Module 1: How to choose the best LLM for your task
In this module, we will explore the open-source LLM landscape, outline the relevant criteria for choosing an LLM for a given talk, and showcase ways to evaluate LLMs. We will also provide practical tools to explore the pre-training datasets used to train these LLMs, as well as their tokenization and vocabulary, which have a significant impact on downstream performance.
Module 2: Effective ways to fine-tune LLMs
We will explore ways to effectively adapt LLMs to your domain of interest. We will demonstrate the power of continued pre-training, and showcase different fine-tuning techniques including parameter-efficient fine-tuning techniques like LoRA.

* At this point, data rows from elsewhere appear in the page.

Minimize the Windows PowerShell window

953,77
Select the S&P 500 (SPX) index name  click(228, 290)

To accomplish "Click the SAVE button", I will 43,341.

Module 3: Combating failure modes of LLMs
While hallucination, bias and fairness issues, and reasoning limitations cannot be ‘solved’ yet, we can work towards minimizing them. This module will provide tips and tricks to address these limitations.
Module 4: Design Considerations for LLM Applications
LLM applications, with their existing limitations, will need to be carefully designed in order to shield harmful, unpredictable, and suboptimal behavior from the user. This module will provide design tips including how to combine multiple LLMs in a workflow to solve a task, by dividing the task into subtasks that can be distributed among different LLMs, where each LLM focuses on the subtask that it is most suited to solve.
Learn how to choose the right LLM for your task of interest
Learn how to adapt open-source LLMs to your target domain, data, and task, and fine-tune it.
Learn how to minimize issues stemming from hallucinations and other LLM limitations.
Learn how to effectively design LLM applications and build a pipeline encompassing multiple LLMs that are used collaboratively to solve a task.
Open Source tools/libraries used: HuggingFace, PyTorch.
Python programming skills, basic NLP knowledge
Bio: Suhas Pai is a NLP researcher and co-founder/CTO at Bedrock AI, a Toronto based startup. At Bedrock AI, he works on text ranking, representation learning, and productionizing LLMs. He is also currently writing a book on Designing Large Language Model Applications with O'Reilly Media. Suhas has been active in the ML community, being the Chair of the TMLS (Toronto Machine Learning Summit) conference since 2021 and also NLP lead at Aggregate Intellect (AISC). He was also co-lead of the Privacy working group at Big Science, as part of the BLOOM project.